• EXERCISE DETAILS: In the records below, find the line that contains "Where should I". Retype that line and all the lines after it through the end, leaving out the pictures.

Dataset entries
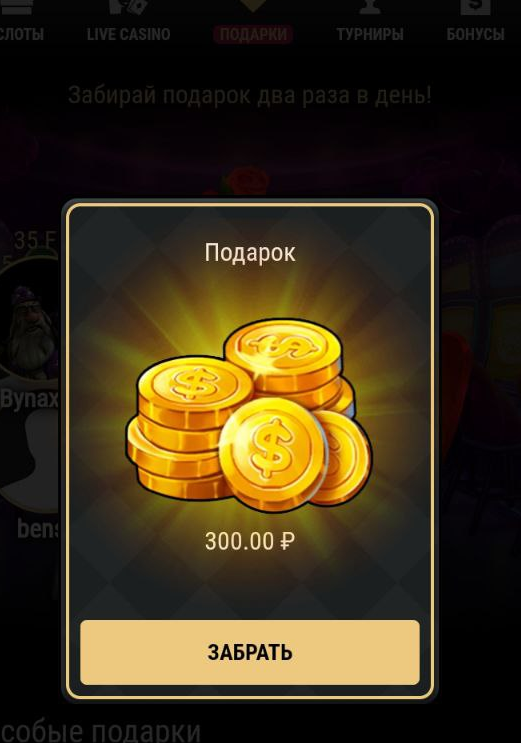Claim the gift with the ЗАБРАТЬ button
The width and height of the screenshot is (521, 743).
coord(250,652)
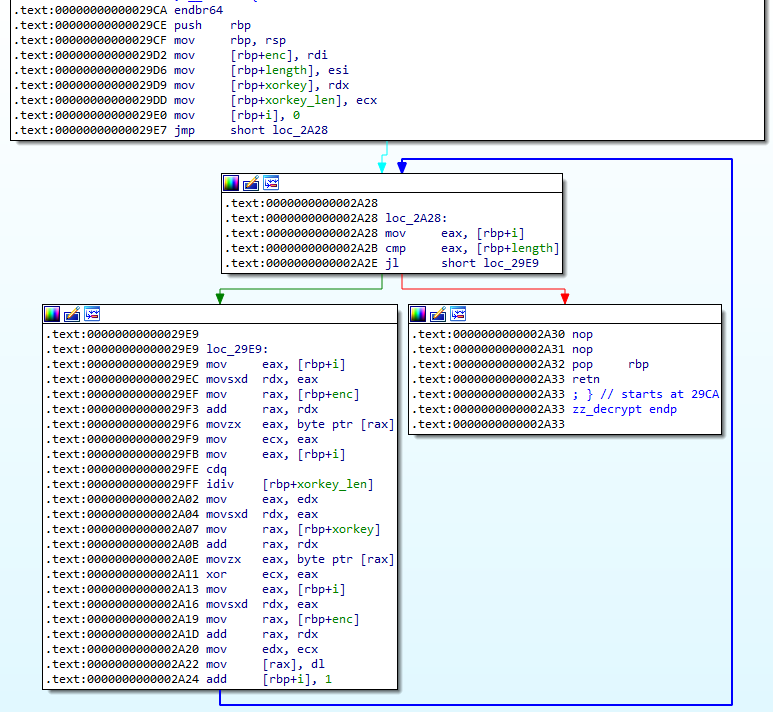The height and width of the screenshot is (712, 773).
Task: Select the length operand in the cmp instruction
Action: tap(529, 248)
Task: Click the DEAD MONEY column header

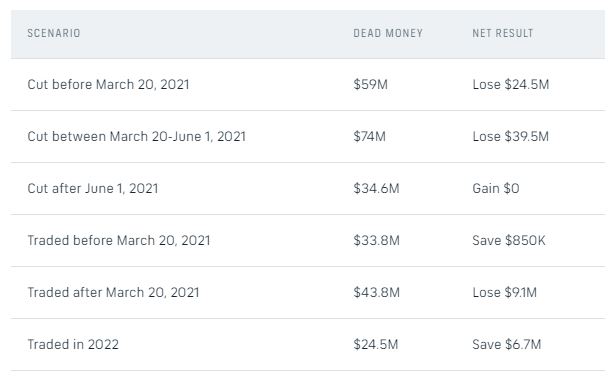Action: pos(388,33)
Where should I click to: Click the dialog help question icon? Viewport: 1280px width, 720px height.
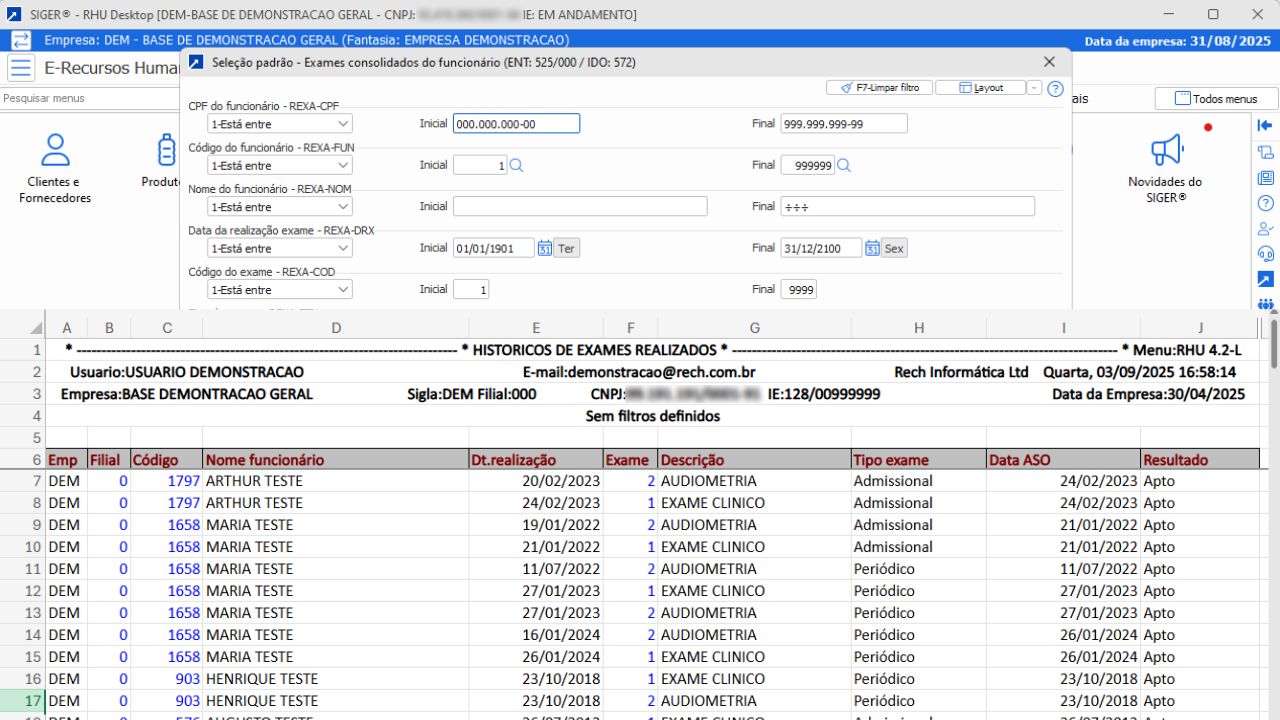(x=1055, y=88)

• EXERCISE SOLUTION:
Where should I click to: Click the dialog help question icon? Viewport: 1280px width, 720px height.
(x=1055, y=88)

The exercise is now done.